De vrouw zag dus niet dat er onder haar raam een jong koppeltje stond te kussen. Lang. Ze demonstreerden uitvoerig waar het woord French Kiss voor uitgevonden was. De jongen had een harige witte jas aan met een blauw bloemenmotief. Tegen zijn been leunde zijn versleten koersfiets. Hij was duidelijk een local. Het meisje was misschien ook van hier of misschien niet. Sowieso waren ze hier samen nieuw. Niemand staat langer dan een minuut te kussen voor zijn eigen voordeur. Ze kenden elkaar lang genoeg om die uitgebreide intimiteit mogelijk te maken en nog niet te lang waardoor dit soort kussen geen plek meer hebben. Er was nog nood om te bevestigen dat ze elkaar wilden en dan wel nu. Voetgangers moesten een kleine boog maken over het voetpad om voorbij de fiets en het kussen te geraken. Menig draaiden zich om na het voorbij lopen, waarbij vaak een glimlach op het gezicht verscheen.
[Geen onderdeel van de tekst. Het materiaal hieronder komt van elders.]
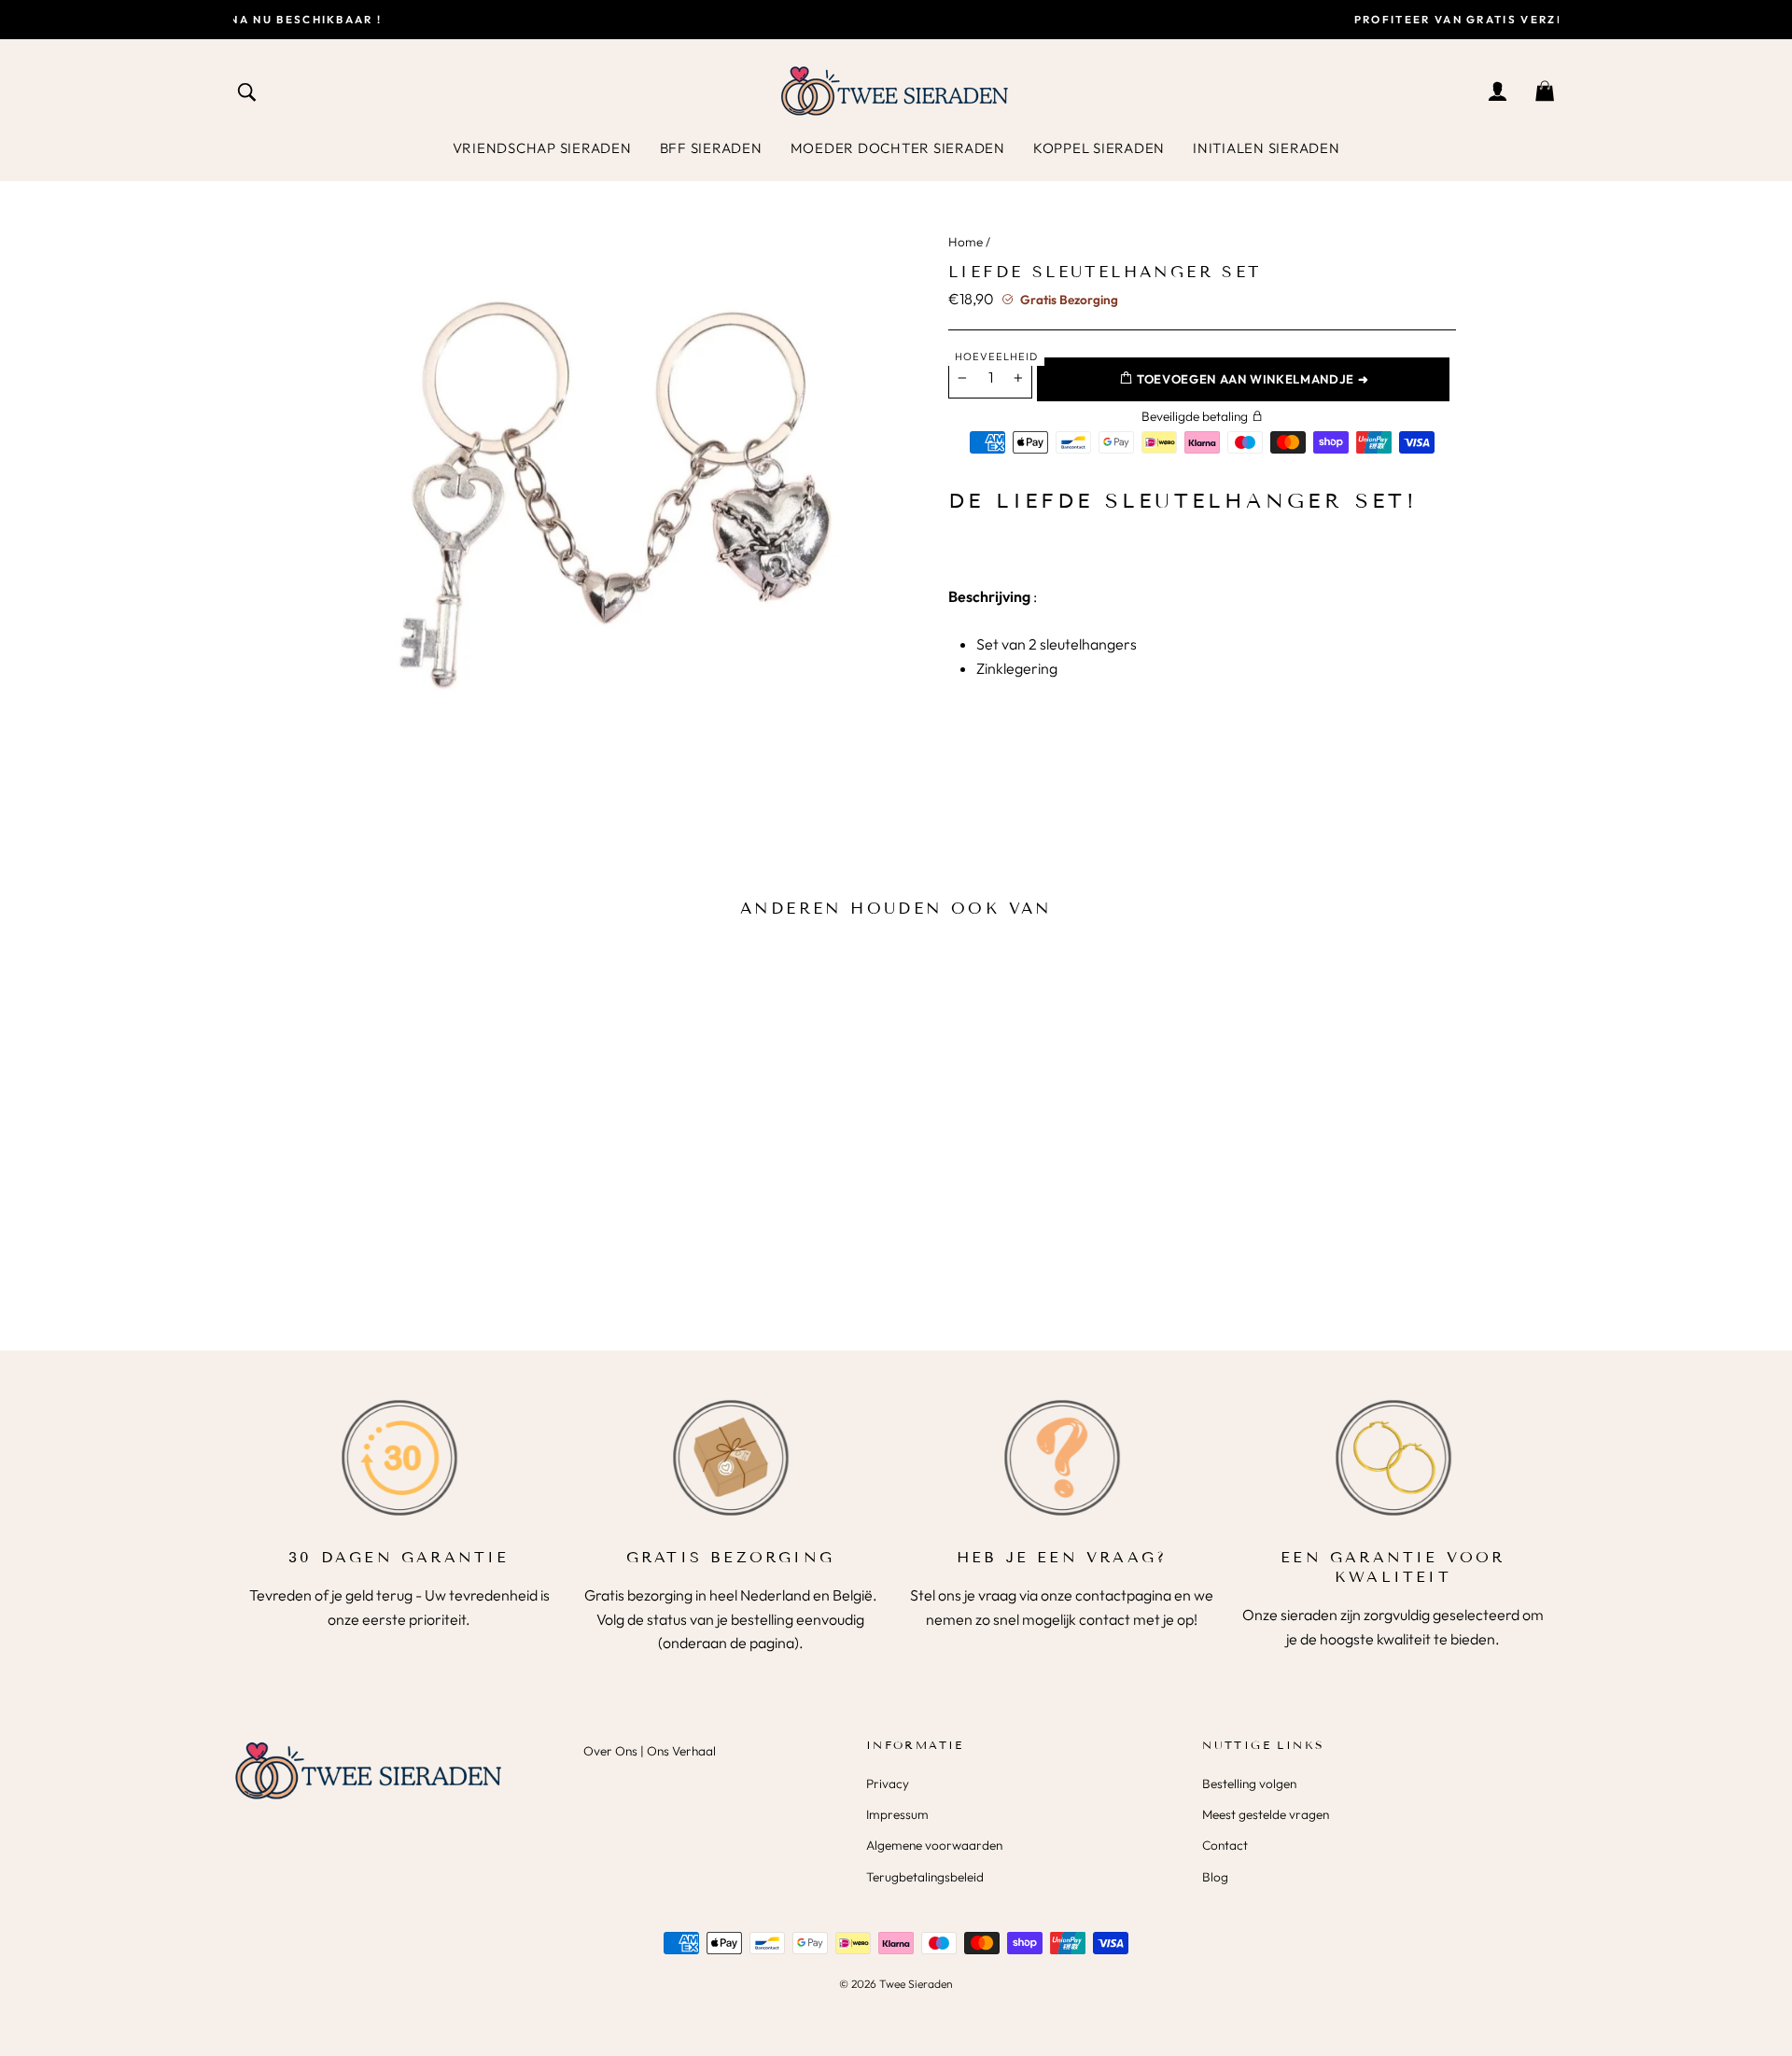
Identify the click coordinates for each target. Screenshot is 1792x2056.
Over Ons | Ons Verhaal (649, 1750)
Het tafereel bracht herinneringen naarboven bij de voorbijgangers. Dat alles zag de vrouw van de zonnebloemen niet.
De enige blik die ze kon werpen was bij haar buren binnen. De oude eenzame vrouw een verdieping lager die elke ochtend haar hondje uitliet in het nabijgelegen park, de jongen die ze had zien toekomen vlak voor de zomer en met wie ze nog geen woord gewisseld had en een man, op het gelijke niveau als haar appartement, die ze de naakte man noemde ook al had hij zijn kleren aan. Ze had de man ook gevonden op de foto’s in het café, vier foto’s verwijderd van de hare. Hij was er dus al drie jaar want hij hing bij de snapshots van die periode. Zonnezoekers aan de muur. Hij werkte ergens in een kantoor in de stad. Dat had ze ontcijferd aan zijn kledij, zijn aktentas en de tijdstippen waarmee hij er te voet mee vertrok of thuiskwam. Altijd was hij alleen. Tenminste, hij kwam en ging alleen. Bezoekers belden wel aan. Twee vrienden, zo dacht ze en vier vrouwen. Zes gezichten die met enige regelmaat langs kwamen. Zelden in het weekend, meestal tijdens de week. Uitzonderlijk kwamen vrienden, of waren het familieleden, in groep toe. Geen van allen leek op hem. Het waren dus wellicht vrienden. Of collega’s. Of waren het klanten, die bij hem iets kwamen halen? Sommige bezoekers bleven hooguit een half uur. In haar verbeelding verzon ze hele verhalen bij elk gezicht dat ze zag terugkeren. Zou hij daar iets aan te bieden hebben?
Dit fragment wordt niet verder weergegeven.